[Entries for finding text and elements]

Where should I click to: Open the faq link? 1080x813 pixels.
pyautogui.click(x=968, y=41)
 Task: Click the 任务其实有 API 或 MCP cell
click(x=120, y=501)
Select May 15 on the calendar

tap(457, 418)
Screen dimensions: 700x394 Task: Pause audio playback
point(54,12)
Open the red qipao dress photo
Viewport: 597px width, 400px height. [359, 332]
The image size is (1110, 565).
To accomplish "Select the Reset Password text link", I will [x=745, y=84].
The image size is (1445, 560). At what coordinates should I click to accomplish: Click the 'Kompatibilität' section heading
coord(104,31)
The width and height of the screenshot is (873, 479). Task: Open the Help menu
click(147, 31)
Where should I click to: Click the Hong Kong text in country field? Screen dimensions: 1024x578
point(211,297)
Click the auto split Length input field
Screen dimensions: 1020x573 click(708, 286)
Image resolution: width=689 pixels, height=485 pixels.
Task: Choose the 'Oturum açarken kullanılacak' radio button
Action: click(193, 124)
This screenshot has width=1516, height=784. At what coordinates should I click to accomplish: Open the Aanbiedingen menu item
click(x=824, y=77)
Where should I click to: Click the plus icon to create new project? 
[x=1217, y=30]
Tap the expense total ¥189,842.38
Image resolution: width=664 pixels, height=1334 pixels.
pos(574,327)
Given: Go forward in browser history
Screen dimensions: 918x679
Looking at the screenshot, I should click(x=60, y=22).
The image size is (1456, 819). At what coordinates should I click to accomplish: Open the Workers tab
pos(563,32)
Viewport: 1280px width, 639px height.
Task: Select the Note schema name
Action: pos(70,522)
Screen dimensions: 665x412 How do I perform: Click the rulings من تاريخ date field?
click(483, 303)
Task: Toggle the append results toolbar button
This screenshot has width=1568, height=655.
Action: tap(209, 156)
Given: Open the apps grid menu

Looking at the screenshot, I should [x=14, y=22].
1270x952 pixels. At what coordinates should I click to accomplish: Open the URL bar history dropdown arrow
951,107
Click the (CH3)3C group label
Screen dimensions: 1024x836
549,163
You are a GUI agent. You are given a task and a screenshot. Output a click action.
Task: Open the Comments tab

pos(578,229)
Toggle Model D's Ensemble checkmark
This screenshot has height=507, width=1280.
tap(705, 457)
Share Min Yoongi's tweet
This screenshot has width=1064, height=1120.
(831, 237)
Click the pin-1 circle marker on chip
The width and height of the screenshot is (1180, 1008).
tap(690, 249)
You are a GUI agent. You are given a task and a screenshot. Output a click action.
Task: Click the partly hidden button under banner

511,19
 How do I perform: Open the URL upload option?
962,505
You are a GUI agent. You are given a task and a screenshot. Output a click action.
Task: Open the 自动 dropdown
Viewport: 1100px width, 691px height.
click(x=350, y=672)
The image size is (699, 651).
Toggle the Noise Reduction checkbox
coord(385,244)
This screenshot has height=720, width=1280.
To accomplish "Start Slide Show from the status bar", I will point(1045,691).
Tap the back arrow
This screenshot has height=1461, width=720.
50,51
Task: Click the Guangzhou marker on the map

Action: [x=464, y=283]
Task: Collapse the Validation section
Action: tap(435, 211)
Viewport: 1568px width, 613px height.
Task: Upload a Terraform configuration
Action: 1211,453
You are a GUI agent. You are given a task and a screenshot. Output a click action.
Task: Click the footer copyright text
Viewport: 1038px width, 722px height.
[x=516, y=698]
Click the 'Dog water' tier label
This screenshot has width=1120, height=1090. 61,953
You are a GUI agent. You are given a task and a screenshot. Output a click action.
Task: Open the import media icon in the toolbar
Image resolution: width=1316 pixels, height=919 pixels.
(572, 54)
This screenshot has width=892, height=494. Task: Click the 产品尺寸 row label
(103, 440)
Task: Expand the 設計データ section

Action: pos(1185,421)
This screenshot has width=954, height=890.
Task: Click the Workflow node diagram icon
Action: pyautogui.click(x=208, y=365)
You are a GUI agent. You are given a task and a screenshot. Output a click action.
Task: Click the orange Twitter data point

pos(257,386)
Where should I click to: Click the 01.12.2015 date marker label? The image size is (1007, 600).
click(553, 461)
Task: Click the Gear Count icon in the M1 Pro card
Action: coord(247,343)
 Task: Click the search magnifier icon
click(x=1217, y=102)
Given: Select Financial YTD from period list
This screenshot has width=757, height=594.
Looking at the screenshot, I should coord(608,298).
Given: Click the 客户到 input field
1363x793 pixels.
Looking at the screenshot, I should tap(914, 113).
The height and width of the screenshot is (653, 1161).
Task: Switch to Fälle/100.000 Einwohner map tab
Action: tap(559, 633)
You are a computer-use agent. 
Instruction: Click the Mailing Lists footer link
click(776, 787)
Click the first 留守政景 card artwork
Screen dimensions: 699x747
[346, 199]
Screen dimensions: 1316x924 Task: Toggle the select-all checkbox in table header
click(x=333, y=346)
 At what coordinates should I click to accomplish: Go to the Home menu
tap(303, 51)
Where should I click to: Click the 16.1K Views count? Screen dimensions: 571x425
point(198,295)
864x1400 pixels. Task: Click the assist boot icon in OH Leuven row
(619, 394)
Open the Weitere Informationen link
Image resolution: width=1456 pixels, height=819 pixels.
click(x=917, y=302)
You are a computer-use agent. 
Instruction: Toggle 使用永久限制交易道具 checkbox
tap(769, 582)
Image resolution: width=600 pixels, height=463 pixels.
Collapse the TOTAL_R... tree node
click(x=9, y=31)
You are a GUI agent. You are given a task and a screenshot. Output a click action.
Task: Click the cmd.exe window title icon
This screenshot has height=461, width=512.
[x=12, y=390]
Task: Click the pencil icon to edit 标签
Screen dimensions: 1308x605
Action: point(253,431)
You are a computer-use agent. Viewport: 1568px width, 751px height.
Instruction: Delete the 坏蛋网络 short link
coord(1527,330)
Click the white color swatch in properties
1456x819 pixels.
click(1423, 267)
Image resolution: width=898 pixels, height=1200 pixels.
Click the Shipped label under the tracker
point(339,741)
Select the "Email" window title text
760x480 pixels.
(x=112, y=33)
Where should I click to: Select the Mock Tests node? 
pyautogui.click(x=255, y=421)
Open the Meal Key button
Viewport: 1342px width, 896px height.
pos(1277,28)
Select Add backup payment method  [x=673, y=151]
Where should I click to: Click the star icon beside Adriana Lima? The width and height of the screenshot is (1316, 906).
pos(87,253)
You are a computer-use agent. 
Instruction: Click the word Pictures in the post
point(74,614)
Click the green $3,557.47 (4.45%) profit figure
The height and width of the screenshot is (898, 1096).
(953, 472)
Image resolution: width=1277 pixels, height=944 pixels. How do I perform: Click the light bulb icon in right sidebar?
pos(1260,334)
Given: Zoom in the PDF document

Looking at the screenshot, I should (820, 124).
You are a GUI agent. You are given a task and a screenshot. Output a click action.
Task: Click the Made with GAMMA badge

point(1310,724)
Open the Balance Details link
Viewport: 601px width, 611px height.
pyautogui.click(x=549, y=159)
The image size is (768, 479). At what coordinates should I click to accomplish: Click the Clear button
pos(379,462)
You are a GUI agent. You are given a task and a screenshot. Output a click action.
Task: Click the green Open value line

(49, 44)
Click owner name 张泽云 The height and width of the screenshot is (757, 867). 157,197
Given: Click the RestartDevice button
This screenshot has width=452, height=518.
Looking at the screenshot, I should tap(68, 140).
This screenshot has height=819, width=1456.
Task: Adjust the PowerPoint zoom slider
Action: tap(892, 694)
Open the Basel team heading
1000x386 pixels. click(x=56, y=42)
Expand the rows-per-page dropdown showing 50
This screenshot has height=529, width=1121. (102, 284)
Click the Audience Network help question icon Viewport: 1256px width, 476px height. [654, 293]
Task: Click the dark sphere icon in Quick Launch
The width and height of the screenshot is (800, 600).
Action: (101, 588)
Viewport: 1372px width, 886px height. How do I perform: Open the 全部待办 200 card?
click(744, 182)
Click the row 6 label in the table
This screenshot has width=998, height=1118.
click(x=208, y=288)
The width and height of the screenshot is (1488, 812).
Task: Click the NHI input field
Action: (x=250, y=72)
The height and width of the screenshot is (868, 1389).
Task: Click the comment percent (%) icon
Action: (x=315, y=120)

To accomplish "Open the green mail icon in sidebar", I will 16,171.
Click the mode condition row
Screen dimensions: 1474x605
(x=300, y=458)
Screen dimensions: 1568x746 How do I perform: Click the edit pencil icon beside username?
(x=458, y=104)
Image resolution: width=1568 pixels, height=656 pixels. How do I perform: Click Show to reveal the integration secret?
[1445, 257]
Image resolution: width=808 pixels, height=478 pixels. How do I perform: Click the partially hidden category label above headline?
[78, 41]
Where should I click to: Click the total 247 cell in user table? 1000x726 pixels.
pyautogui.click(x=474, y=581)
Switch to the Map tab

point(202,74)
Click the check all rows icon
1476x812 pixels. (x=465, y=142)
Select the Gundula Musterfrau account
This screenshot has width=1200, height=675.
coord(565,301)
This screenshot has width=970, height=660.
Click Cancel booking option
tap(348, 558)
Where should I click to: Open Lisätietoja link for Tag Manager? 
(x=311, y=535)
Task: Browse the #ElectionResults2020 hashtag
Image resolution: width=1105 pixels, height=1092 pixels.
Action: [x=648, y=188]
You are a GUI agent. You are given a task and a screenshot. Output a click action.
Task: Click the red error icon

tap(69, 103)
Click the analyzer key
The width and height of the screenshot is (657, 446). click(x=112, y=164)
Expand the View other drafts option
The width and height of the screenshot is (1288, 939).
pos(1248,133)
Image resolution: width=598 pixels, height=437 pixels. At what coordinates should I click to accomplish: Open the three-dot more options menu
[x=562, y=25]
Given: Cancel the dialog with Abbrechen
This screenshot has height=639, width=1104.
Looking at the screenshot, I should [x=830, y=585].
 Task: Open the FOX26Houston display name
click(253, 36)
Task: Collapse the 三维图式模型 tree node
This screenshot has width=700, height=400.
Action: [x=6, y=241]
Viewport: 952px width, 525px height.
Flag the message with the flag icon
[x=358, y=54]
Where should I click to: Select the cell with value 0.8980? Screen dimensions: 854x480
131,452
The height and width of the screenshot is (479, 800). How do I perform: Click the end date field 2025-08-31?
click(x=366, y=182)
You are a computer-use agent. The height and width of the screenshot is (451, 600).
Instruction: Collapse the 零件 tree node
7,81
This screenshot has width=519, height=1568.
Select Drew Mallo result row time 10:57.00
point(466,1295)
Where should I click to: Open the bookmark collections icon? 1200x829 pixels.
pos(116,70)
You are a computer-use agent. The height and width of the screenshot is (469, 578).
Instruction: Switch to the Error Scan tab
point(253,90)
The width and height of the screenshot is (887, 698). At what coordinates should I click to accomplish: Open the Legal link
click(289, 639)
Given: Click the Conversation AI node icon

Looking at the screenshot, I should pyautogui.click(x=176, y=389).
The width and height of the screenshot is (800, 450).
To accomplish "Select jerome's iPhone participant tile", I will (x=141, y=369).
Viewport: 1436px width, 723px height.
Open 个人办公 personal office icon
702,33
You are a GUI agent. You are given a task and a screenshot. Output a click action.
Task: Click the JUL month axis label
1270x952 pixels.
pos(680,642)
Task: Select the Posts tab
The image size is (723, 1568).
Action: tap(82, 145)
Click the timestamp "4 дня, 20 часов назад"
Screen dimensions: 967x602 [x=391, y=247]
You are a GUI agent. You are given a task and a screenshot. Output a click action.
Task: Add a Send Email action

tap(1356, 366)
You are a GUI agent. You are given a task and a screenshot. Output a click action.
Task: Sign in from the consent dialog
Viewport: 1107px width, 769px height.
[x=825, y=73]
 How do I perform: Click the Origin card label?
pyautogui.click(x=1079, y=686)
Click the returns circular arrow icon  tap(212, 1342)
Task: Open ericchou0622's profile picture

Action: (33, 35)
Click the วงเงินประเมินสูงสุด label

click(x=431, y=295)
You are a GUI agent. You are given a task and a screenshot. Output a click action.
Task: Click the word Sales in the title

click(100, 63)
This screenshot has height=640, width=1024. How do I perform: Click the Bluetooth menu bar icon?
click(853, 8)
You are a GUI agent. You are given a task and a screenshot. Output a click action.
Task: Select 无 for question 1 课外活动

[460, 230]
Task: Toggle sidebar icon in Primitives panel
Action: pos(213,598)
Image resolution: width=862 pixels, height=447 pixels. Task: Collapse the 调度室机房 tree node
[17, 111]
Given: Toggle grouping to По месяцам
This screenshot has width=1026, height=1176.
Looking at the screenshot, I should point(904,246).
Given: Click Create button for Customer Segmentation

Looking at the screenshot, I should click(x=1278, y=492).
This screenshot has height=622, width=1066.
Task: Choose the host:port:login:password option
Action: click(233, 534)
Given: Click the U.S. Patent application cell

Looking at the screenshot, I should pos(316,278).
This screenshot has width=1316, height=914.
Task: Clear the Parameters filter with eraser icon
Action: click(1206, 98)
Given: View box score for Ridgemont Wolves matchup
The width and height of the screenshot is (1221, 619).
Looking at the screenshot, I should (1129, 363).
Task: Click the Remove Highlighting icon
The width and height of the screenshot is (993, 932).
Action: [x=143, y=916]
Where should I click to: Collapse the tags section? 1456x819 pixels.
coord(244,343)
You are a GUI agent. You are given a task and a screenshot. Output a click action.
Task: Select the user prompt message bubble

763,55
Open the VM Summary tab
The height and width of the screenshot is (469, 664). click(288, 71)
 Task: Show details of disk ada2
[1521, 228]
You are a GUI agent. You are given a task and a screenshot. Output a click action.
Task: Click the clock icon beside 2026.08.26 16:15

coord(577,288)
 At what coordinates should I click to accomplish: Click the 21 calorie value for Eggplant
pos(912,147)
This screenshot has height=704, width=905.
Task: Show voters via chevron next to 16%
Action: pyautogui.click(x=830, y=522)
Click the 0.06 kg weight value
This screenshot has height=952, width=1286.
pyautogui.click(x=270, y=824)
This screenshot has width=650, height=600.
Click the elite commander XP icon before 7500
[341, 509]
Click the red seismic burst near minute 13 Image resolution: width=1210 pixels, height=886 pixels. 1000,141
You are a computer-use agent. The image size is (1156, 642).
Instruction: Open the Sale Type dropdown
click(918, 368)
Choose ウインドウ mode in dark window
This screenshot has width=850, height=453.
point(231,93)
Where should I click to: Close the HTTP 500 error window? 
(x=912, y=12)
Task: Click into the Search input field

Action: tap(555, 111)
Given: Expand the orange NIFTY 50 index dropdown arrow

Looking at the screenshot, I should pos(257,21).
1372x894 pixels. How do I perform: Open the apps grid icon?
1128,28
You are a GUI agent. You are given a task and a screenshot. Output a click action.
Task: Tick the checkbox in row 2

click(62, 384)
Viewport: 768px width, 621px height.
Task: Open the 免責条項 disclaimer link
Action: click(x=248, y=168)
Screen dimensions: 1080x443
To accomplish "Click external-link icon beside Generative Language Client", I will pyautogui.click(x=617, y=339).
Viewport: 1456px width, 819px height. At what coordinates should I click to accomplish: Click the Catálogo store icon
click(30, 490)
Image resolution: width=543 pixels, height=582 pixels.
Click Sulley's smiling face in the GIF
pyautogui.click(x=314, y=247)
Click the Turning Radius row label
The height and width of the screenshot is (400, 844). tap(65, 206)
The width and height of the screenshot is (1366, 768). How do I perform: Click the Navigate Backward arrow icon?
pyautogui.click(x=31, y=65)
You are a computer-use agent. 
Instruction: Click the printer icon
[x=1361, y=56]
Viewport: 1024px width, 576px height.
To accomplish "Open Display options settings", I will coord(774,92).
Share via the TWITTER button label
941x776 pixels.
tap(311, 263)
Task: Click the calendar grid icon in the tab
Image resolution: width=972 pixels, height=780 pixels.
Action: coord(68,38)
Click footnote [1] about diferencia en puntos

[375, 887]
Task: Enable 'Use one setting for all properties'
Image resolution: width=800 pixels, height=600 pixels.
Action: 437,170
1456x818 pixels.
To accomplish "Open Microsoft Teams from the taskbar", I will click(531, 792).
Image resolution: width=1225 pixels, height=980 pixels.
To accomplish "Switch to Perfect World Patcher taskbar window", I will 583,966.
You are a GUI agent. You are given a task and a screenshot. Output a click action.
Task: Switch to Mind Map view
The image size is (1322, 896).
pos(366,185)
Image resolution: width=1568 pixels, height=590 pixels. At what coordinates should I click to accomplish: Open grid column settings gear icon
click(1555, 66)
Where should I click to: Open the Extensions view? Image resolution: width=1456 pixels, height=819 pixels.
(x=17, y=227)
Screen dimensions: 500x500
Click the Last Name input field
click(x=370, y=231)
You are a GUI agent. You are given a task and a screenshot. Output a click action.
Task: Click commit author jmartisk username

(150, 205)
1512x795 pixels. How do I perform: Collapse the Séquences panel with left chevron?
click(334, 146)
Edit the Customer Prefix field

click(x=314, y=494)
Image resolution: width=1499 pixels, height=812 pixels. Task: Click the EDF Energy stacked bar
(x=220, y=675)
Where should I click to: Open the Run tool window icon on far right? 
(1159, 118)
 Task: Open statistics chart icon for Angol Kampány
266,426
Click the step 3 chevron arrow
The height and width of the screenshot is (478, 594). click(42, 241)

== TASK BRIEF ==
Rewrite the lines of the entries from the first line through the line containing "point(54,12)", inclusive, as a JSON list of strings with one string per line. Omit any blank lines.

== OUTPUT FOR THIS TASK ==
[
  "Where should I click to: Open the faq link? 1080x813 pixels.",
  "pyautogui.click(x=968, y=41)",
  " Task: Click the 任务其实有 API 或 MCP cell",
  "click(x=120, y=501)",
  "Select May 15 on the calendar",
  "tap(457, 418)",
  "Screen dimensions: 700x394 Task: Pause audio playback",
  "point(54,12)"
]